**Exercise instructions:**
1. In the NFL post, how long do the Bengals have to manage without Joe Burrow?
2. Carry the NFL post forward from its final sentence.

**Exercise passage:**
Thursday, September 18, 2025

Early-onset carnage

 We've got the Dolphins at the Bills tonight in the NFL's weekly Let's See What Happens When We Make Teams Play Two Games In Four Days extravaganza, and the best thing you can say about that is both starting quarterbacks are still upright.

Josh Allen is doing Josh Allen things for the unbeaten Bills. Tua Tagovailoa went 26-of-32 for 315 yards and two scores for the Dolphins last week, but the 0-2 Fish still lost at home to the Patriots because apparently that's who they're going to be this season.

But, hey. At least they're not the Bengals, who have to get along without Joe Burrow for the next three months because he mangled his toe bad enough to require surgery.

Ditto the Vikings, who lost J.J. McCarthy to a high ankle sprain for an indeterminate length of time Sunday.

**Stored records:**
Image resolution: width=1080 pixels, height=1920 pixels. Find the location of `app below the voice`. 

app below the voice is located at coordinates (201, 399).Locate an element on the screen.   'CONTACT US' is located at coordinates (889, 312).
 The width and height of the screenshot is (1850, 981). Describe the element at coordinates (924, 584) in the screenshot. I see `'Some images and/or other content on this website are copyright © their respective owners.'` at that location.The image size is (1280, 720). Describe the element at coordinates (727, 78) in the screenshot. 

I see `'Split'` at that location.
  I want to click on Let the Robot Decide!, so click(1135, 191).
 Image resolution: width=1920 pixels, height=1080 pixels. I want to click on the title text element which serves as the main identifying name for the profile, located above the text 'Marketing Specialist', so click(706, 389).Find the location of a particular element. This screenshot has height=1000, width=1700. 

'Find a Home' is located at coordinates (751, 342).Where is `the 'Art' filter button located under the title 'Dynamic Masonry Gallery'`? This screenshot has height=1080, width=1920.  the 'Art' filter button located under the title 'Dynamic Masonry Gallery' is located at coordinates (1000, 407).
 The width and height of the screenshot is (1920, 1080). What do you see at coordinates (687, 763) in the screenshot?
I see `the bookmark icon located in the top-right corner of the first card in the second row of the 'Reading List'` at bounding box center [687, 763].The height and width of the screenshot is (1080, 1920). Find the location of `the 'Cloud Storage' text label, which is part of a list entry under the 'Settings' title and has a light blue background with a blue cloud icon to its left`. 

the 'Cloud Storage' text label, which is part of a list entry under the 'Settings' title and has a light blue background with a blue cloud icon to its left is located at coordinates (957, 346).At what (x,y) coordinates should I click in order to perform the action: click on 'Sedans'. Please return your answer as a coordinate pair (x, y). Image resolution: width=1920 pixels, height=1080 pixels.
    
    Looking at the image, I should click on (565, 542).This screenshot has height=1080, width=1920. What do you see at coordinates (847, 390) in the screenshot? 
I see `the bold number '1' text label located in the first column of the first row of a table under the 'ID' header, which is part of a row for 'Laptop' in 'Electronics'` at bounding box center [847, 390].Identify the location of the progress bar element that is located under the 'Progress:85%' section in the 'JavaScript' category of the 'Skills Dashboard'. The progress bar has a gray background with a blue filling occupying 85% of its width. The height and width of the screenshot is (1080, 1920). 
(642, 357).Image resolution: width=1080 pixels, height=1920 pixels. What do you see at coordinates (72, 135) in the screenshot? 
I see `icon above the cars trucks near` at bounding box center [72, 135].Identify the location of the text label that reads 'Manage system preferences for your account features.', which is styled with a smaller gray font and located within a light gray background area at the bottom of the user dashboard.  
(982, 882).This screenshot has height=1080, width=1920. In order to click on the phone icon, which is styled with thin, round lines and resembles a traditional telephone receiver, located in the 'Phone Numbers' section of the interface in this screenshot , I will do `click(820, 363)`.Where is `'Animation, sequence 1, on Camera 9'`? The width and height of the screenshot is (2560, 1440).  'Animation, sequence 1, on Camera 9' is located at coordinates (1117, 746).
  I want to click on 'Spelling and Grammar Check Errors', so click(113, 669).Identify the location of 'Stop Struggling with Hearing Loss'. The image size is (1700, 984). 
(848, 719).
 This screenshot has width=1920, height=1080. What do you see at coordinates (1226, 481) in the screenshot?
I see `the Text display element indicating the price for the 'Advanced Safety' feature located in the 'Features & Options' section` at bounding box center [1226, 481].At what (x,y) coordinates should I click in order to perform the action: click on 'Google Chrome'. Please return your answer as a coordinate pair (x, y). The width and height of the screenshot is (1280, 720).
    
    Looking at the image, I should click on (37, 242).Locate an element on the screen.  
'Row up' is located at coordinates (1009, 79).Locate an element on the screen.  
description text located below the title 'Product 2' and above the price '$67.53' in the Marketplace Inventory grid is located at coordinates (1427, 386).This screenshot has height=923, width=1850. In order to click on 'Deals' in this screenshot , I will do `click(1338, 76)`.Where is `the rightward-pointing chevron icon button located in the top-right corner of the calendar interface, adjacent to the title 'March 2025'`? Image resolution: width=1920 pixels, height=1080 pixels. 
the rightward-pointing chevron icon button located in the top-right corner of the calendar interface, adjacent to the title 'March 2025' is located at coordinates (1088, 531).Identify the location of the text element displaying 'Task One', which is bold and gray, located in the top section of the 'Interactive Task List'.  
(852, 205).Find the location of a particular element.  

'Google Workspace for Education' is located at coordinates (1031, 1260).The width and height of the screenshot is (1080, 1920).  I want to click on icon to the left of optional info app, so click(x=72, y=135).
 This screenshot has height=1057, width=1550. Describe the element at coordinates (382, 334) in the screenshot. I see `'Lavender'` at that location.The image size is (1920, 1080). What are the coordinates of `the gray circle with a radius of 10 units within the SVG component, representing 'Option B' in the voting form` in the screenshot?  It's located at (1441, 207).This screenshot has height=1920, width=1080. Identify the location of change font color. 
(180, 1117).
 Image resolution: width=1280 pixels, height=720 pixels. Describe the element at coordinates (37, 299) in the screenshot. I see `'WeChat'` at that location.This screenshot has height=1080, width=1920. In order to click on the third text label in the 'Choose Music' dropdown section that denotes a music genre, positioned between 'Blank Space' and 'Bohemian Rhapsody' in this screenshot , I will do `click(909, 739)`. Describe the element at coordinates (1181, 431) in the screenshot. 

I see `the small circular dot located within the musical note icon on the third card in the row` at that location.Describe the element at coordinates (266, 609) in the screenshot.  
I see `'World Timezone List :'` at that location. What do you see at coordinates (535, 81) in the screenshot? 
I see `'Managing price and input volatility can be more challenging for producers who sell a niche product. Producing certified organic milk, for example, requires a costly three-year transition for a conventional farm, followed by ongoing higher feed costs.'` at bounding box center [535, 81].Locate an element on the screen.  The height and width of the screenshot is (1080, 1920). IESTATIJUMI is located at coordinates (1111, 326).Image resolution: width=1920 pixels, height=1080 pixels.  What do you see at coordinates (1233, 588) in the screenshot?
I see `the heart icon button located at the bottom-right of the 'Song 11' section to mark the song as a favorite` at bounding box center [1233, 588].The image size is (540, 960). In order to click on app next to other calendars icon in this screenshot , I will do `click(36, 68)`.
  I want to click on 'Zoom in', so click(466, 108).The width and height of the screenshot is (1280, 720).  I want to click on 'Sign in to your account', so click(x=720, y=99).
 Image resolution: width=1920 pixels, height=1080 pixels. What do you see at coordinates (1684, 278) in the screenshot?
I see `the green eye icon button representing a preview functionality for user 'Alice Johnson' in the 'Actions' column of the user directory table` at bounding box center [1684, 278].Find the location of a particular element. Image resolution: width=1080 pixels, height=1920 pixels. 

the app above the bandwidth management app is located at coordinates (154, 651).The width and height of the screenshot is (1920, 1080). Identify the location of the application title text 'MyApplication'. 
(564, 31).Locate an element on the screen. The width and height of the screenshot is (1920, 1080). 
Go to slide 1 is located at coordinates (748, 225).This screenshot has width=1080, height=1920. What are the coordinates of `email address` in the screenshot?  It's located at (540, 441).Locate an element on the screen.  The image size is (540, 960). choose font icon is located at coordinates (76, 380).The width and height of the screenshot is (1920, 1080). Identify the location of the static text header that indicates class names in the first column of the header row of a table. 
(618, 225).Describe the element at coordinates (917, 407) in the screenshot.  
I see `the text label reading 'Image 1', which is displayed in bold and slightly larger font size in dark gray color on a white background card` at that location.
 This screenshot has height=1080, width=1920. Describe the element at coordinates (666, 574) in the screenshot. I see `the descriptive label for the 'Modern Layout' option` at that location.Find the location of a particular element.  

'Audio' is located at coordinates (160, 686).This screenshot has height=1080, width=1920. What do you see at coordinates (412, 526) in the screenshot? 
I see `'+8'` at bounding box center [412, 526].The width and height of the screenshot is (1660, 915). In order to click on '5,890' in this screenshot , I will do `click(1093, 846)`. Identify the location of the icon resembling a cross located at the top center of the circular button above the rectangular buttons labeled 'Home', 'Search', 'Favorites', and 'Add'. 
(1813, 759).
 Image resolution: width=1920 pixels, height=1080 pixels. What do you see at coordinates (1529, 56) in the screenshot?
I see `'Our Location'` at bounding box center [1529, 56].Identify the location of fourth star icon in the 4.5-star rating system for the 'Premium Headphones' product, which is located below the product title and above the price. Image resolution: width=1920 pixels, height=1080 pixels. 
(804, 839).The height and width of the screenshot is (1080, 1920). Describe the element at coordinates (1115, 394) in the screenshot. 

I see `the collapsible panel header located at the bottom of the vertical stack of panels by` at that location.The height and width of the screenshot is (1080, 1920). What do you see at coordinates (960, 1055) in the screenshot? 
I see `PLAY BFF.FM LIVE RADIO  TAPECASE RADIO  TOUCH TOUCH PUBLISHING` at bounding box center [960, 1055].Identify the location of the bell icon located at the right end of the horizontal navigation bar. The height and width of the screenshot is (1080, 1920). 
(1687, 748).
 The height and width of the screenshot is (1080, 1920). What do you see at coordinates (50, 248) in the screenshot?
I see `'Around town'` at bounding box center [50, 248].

**Responses by task:**
1. For the next three months.

2.
Ditto the Jets, who lost Justin Fields perhaps for the season with a concussion. Ditto the Washington Commanders, whose precocious star Jayden Daniels is day-to-day this week with a knee sprain. And ditto the 49ers, who already had lost Brock Purdy by week 2 and are hopeful he'll be good to go this week. 

So two weeks into a season that lasts longer than the director's cut of "Gone With The Wind", five QB1s have already gone on the shelf or partly on the shelf. Makes you wonder where we'll be 16 weeks from now, when the NFL finally and reluctantly says "OK, that's enough games I GUESS" and calls it a season.

I figure either Virgil Carter or Ken Anderson will be suiting up for the Bengals by then.

And where's Richard Todd these days, speaking of the Jets?

Paging Joe Kapp. Paging Joe Kapp. The Vikings need you to come down from your celestial abode, lower your head and run over a linebacker or two.

And bring Sammy Baugh's heavenly spirit with you. The Commanders aren't the Racial Slurs anymore, but they're still Slingin' Sam's old team.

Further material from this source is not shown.